Sea shells in Koi Pond 5/10/10
Hi, folks... know I can always count on you for the answers that can't be found anywhere else!!!! Is it alright to put sea shells in a Koi pond?
<In general yes... some are too sharp, but chemically should be fine. Are almost all calcium carbonate... of benefit long-term in the reductive environments humans "keep">
These are shells collected from the Caymans and Australia that I have boiled on the stovetop, rinsed with tap water, drained and dried overnight... and are now soaking in an old aquarium outside in dechlorinated water.
I'd like to put them in two shallow ponds (5' x 8' x 2'd) that empty into the main pond.

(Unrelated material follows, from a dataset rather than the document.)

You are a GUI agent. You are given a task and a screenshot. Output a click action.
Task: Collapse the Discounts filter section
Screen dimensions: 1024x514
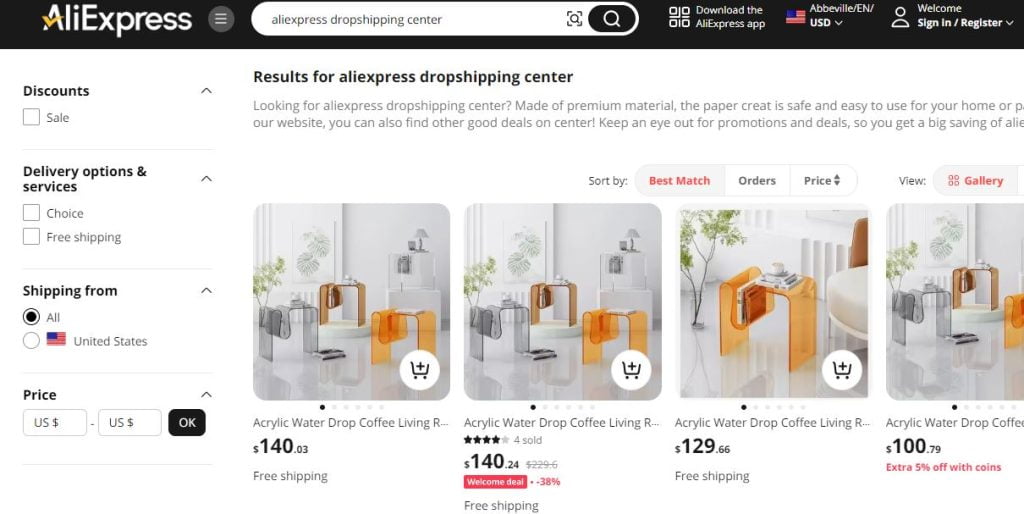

Of course, that's if you tell me that they will not cause any problems with my finny guys. They have just about reached their growth potential (except Shrimp... he's the one I wrote you about several years ago with the crooked tail... and he's almost 2-1/4' long now). I've been feeding nothing but sinking pellets and he has no problem eating now.
<Ah good>
So, I'd appreciate your thoughts about the shells. I have some really beautiful quartz along my stream beds that would complement the rich colors in the shells. Again... only if their presence won't hurt my fish.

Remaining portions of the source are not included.